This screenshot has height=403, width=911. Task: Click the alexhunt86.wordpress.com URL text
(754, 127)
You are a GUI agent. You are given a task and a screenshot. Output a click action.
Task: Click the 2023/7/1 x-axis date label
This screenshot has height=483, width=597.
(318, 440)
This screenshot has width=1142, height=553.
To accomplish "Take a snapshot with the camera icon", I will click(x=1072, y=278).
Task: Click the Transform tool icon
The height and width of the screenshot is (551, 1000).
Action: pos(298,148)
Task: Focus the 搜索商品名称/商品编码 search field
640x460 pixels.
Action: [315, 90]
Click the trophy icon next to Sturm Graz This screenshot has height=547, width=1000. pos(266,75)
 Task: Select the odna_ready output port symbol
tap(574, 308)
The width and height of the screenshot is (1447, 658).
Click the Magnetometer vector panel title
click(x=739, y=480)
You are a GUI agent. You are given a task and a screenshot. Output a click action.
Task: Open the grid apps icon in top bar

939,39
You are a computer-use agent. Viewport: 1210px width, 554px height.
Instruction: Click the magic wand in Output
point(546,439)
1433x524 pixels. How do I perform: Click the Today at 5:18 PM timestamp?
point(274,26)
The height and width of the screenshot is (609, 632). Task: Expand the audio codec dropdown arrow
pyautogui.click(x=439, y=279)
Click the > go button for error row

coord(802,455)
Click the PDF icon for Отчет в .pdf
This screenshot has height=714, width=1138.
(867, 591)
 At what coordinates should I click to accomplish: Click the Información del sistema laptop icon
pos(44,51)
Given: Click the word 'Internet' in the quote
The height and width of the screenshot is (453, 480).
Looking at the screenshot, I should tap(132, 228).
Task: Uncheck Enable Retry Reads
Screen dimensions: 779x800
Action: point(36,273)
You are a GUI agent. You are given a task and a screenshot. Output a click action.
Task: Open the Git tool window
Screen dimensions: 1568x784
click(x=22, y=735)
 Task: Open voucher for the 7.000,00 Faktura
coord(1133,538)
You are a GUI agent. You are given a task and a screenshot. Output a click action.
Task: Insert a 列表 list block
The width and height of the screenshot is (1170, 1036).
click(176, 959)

WHAT YOU HAVE TO DO: Nothing but the lines from the one containing "You are a computer-use" through the final line of the data above is to be reproduced, each exactly as written.

OUTPUT BELOW:
You are a computer-use agent. Viewport: 1210px width, 554px height.
Instruction: Click the magic wand in Output
point(546,439)
1433x524 pixels. How do I perform: Click the Today at 5:18 PM timestamp?
point(274,26)
The height and width of the screenshot is (609, 632). Task: Expand the audio codec dropdown arrow
pyautogui.click(x=439, y=279)
Click the > go button for error row

coord(802,455)
Click the PDF icon for Отчет в .pdf
This screenshot has height=714, width=1138.
(867, 591)
 At what coordinates should I click to accomplish: Click the Información del sistema laptop icon
pos(44,51)
Given: Click the word 'Internet' in the quote
The height and width of the screenshot is (453, 480).
Looking at the screenshot, I should tap(132, 228).
Task: Uncheck Enable Retry Reads
Screen dimensions: 779x800
Action: point(36,273)
You are a GUI agent. You are given a task and a screenshot. Output a click action.
Task: Open the Git tool window
Screen dimensions: 1568x784
click(x=22, y=735)
 Task: Open voucher for the 7.000,00 Faktura
coord(1133,538)
You are a GUI agent. You are given a task and a screenshot. Output a click action.
Task: Insert a 列表 list block
The width and height of the screenshot is (1170, 1036).
click(176, 959)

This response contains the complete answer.